When I tried to enter my great grandparents into Find-A-Grave, I couldn't do so because the town where they died was not listed. I sent an e-mail asking that the town and its municipal cemetery (Queenstown, Eastern Cape) be added, and it was within a couple of hours.
Then I added my great grandparents, William Matthew Growdon and Elizabeth Growdon. He was number 111610917, and she was 11181795, which means that 122 other entries had been made in the five minutes or so it took to enter her information.

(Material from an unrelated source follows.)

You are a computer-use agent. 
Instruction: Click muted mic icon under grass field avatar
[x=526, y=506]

Obviously the bigger such a database is, the more useful it is to researchers, and the more useful people find it, the faster it will grow. I recently found a great deal of useful family history information because someone had taken the trouble to record the gravestone inscriptions and cemetery registers at Omaruru in Namibia, which is a long way from where I live. So Find-A-Grave is growing fast, and becoming more useful to researchers every day.

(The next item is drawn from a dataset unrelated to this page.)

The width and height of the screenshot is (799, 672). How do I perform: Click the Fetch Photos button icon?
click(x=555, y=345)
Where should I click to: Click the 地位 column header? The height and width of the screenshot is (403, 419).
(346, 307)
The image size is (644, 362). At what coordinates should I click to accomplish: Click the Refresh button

About 25 years ago the Genealogical Society of South Africa embarked on a cemetery documentation project, where members tried to record inscriptions from gravestones in as many cemeteries as possible. Some of these may still be found on NAAIRS, the computer index to the South African archives. The Worldwide Web did not exist then, and sites like Find-A-Grave are doing it in a slightly different way, and, with new technology they also make it possible to display photos of the monumental inscriptions.
We took photos of the Queenstown graves when we were passing through, so we only had time to record those of our own family. But we noticed that many graves in the cemetery had been vandalised, and that seems to be a widespread problem, so documenting them where possible is quite important.
So I'd like to encourage everyone to enter details of graves they know about in Find-A-Grave and similar sites, and, where possible, to join together with others in trying to make a complete record of local cemeteries before they are vandalised. And if anyone reading this lives near Queenstown, get busy! There are a lot more graves to record.